SET EXERCISE 1 → In the listing below, copy word for word the lines from the one with "The height and" to the one with "Action: [6, 223]", including both of those lines, and leave out the pictures.
━━ PAGE EXCERPT
My chambers will send Petitioner copies of all unreported cases cited in this Order.
It is undisputed that Petitioner did not raise a vagueness challenge to Count 14 on direct appeal. The only reason he advances for that failure is that Davis had not yet been decided. Petitioner's judgment of conviction was entered on April 3, 2019 and became final on April 17, 2019. See United States v. Williams, No. 07-CR-6032, 2019 WL 6170050, at *2 (W.D.N.Y. Nov. 18, 2019) (noting that judgment is final fourteen days after entry if defendant did not appeal) (citing Fed. R. App. P. 4(b) and 28 U.S.C. § 2255(f)(1)). While it is true that Davis was not decided by the Supreme Court until June 24, 2019, it had been fully briefed and in fact was argued on April 17, 2019. Moreover, Davis's predecessor, Johnson v. United States ("Johnson II"), 576 U.S. 591 (2015) - which found void for vagueness a provision of the Armed Career Criminal Act that was similarly worded to § 924(c)'s residual clause - had been decided, as had Sessions v. Dimaya, 138 S. Ct. 1204 (2018), which found the similarly worded 18 U.S.C. § 16(b) to be void for vagueness. Thus, "[m]any courts in this Circuit have found that defendants' failure to challenge their conviction pursuant to Johnson [II] on direct appeal precludes reliance on Davis in a collateral proceeding, because Johnson [II] provided all of the tools to construct a constitutional vagueness challenge to a conviction under the residual clause prior to Davis." United States v. McCarron, No. 15-CR-257, 2020 WL 2572197, at *5 (E.D.N.Y. May 20, 2020) (internal quotation marks omitted) (collecting cases); see Thorn, 659 F.3d at 233 (claim available where, by the time of petitioner's direct appeal, other defense attorneys had raised the argument); see also Vilar v. United States, No. 16-CV-5283, 2020 WL 85505, at * 2 (S.D.N.Y. Jan. 3, 2020) (assuming claim not reasonably available where no indication that Davis or Johnson was "even close to anybody's radar screen in 1987 or 1988").
━━━━
━━ STORED ROWS
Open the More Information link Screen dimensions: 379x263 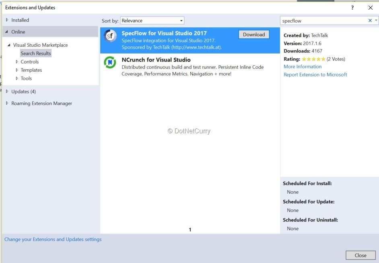pyautogui.click(x=303, y=67)
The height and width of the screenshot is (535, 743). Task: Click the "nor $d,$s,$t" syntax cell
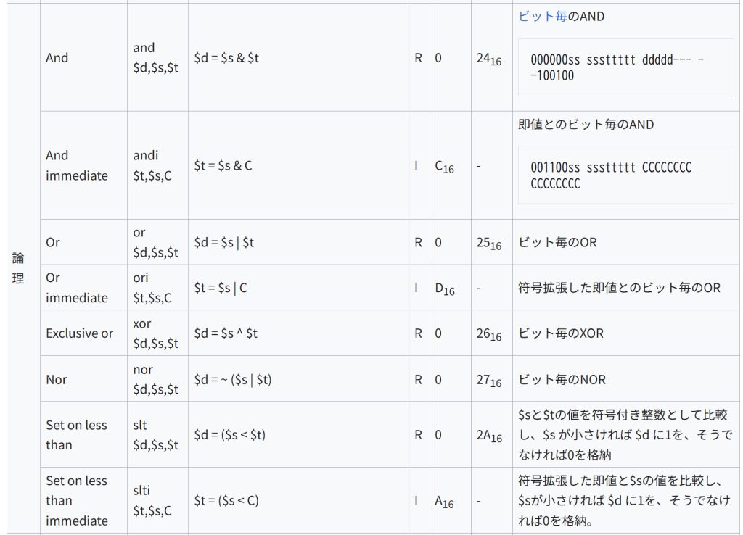click(x=156, y=379)
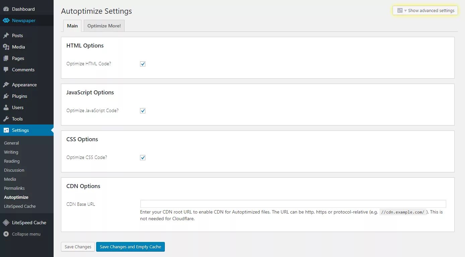
Task: Click the LiteSpeed Cache diamond icon
Action: [6, 223]
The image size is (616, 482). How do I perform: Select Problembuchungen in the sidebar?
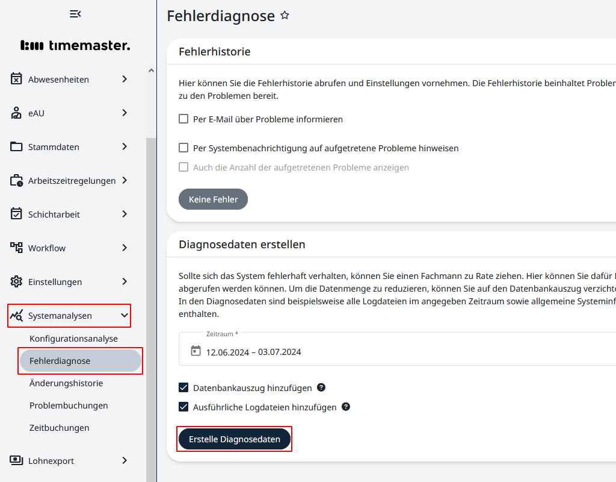point(68,405)
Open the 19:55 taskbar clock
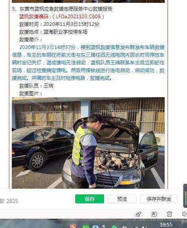This screenshot has width=187, height=228. tap(166, 225)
━━━━
SET EXERCISE 2 → Continue the court order about the late vagueness challenge to Count 14 from where it stops.

EXERCISE RESPONSE 1 →
The height and width of the screenshot is (535, 743). Task: Click the "nor $d,$s,$t" syntax cell
click(x=156, y=379)
Task: Click the LiteSpeed Cache diamond icon
Action: [6, 223]

EXERCISE RESPONSE 2 →
The vagueness challenge was therefore available. That the claim would have failed under controlling Circuit precedent at the time does not excuse the failure to preserve it or otherwise constitute cause. Bousley, 523 U.S. at 623 (internal quotation marks omitted); see Mizell v. United States, No. 19-CV-6849, 2020 WL 2216561, at *5 (S.D.N.Y. May 6, 2020).
Nor does the appellate waiver in Petitioner's plea agreement constitute "cause." See Garcia-Santos v. United States, 273 F.3d 506, 508 (2d Cir. 2001) (per curiam); United States v. Pipitone, 67 F.3d 34, 39 (2d Cir. 1995); Donato v. United States, No. 09-CV-5617, 2012 WL 4328368, at *3 (E.D.N.Y. Sept. 20, 2012).
Because Petitioner has not shown cause for his failure to raise the vagueness challenge to his conviction on Count 14, the claim is procedurally defaulted and the petition must be dismissed.
As there is no showing of cause, I need not address prejudice. See Pham v. Kirkpatrick, 209 F. Supp. 3d 497, 514 (N.D.N.Y. 2016), aff'd, 711 F. App'x 67 (2d Cir. 2018). Nor need I address actual innocence - which Petitioner does not claim and which he could not, given his admissions in his plea agreement, at his guilty plea and at his sentencing. See Papetti v. United States, No. 09-CV-3626, 2010 WL 3516245, at *8 (E.D.N.Y. Aug. 31, 2010) ("A federal habeas court is entitled to rely on statements made during an allocution even in the face of a later, contrary claim.") (internal quotation marks omitted).
II. Merits
I nevertheless reach the merits in an excess of caution.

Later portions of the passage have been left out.